_Task prompt_:
For this exercise, transcribe all of the records exactly as given.

※

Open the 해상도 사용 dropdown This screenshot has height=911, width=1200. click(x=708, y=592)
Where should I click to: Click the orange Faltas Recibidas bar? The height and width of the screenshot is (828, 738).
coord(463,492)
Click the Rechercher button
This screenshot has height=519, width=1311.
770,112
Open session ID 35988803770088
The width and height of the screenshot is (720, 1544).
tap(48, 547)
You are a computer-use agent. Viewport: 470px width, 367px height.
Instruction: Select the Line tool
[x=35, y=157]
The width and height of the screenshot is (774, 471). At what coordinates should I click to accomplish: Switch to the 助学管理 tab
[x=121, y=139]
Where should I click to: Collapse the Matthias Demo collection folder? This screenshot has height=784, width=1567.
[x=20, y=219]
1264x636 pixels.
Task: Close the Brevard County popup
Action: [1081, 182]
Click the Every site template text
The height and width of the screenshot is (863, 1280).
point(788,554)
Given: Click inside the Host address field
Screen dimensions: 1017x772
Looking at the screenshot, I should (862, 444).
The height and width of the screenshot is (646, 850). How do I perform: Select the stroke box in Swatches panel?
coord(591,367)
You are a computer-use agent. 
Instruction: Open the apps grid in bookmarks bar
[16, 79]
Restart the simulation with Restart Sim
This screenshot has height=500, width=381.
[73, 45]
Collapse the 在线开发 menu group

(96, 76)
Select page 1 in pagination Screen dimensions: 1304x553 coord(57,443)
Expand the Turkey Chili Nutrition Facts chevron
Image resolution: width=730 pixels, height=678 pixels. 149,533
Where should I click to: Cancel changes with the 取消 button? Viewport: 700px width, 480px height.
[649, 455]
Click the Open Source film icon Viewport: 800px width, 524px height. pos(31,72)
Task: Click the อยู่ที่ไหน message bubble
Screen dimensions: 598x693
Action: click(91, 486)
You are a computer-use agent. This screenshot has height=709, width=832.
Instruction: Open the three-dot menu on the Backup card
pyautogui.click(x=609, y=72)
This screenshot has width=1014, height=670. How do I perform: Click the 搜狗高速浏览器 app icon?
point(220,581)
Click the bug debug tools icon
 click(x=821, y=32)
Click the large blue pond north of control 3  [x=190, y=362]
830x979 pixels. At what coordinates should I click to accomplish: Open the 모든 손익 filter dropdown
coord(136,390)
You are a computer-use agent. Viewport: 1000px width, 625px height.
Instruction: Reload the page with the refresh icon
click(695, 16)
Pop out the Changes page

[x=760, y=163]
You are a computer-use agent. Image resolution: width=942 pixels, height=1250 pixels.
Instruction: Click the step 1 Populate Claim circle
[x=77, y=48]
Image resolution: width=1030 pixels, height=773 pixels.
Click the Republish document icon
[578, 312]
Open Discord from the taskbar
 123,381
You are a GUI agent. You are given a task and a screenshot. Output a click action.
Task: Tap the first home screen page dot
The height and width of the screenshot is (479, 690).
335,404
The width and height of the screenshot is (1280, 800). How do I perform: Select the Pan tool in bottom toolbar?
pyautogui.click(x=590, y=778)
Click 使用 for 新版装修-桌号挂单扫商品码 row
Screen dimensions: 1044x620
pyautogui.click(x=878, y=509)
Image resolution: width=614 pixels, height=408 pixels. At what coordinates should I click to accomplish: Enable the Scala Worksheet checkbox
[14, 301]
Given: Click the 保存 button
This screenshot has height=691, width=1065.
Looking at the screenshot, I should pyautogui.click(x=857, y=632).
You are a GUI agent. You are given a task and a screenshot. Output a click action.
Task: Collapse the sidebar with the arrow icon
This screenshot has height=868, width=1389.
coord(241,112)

※

_Written response_:
Open the 해상도 사용 dropdown This screenshot has height=911, width=1200. click(x=708, y=592)
Where should I click to: Click the orange Faltas Recibidas bar? The height and width of the screenshot is (828, 738).
coord(463,492)
Click the Rechercher button
This screenshot has height=519, width=1311.
770,112
Open session ID 35988803770088
The width and height of the screenshot is (720, 1544).
tap(48, 547)
You are a computer-use agent. Viewport: 470px width, 367px height.
Instruction: Select the Line tool
[x=35, y=157]
The width and height of the screenshot is (774, 471). At what coordinates should I click to accomplish: Switch to the 助学管理 tab
[x=121, y=139]
Where should I click to: Collapse the Matthias Demo collection folder? This screenshot has height=784, width=1567.
[x=20, y=219]
1264x636 pixels.
Task: Close the Brevard County popup
Action: [1081, 182]
Click the Every site template text
The height and width of the screenshot is (863, 1280).
point(788,554)
Given: Click inside the Host address field
Screen dimensions: 1017x772
Looking at the screenshot, I should (862, 444).
The height and width of the screenshot is (646, 850). How do I perform: Select the stroke box in Swatches panel?
coord(591,367)
You are a computer-use agent. 
Instruction: Open the apps grid in bookmarks bar
[16, 79]
Restart the simulation with Restart Sim
This screenshot has height=500, width=381.
[73, 45]
Collapse the 在线开发 menu group

(96, 76)
Select page 1 in pagination Screen dimensions: 1304x553 coord(57,443)
Expand the Turkey Chili Nutrition Facts chevron
Image resolution: width=730 pixels, height=678 pixels. 149,533
Where should I click to: Cancel changes with the 取消 button? Viewport: 700px width, 480px height.
[649, 455]
Click the Open Source film icon Viewport: 800px width, 524px height. pos(31,72)
Task: Click the อยู่ที่ไหน message bubble
Screen dimensions: 598x693
Action: click(91, 486)
You are a computer-use agent. This screenshot has height=709, width=832.
Instruction: Open the three-dot menu on the Backup card
pyautogui.click(x=609, y=72)
This screenshot has width=1014, height=670. How do I perform: Click the 搜狗高速浏览器 app icon?
point(220,581)
Click the bug debug tools icon
 click(x=821, y=32)
Click the large blue pond north of control 3  [x=190, y=362]
830x979 pixels. At what coordinates should I click to accomplish: Open the 모든 손익 filter dropdown
coord(136,390)
You are a computer-use agent. Viewport: 1000px width, 625px height.
Instruction: Reload the page with the refresh icon
click(695, 16)
Pop out the Changes page

[x=760, y=163]
You are a computer-use agent. Image resolution: width=942 pixels, height=1250 pixels.
Instruction: Click the step 1 Populate Claim circle
[x=77, y=48]
Image resolution: width=1030 pixels, height=773 pixels.
Click the Republish document icon
[578, 312]
Open Discord from the taskbar
 123,381
You are a GUI agent. You are given a task and a screenshot. Output a click action.
Task: Tap the first home screen page dot
The height and width of the screenshot is (479, 690).
335,404
The width and height of the screenshot is (1280, 800). How do I perform: Select the Pan tool in bottom toolbar?
pyautogui.click(x=590, y=778)
Click 使用 for 新版装修-桌号挂单扫商品码 row
Screen dimensions: 1044x620
pyautogui.click(x=878, y=509)
Image resolution: width=614 pixels, height=408 pixels. At what coordinates should I click to accomplish: Enable the Scala Worksheet checkbox
[14, 301]
Given: Click the 保存 button
This screenshot has height=691, width=1065.
Looking at the screenshot, I should pyautogui.click(x=857, y=632).
You are a GUI agent. You are given a task and a screenshot. Output a click action.
Task: Collapse the sidebar with the arrow icon
This screenshot has height=868, width=1389.
coord(241,112)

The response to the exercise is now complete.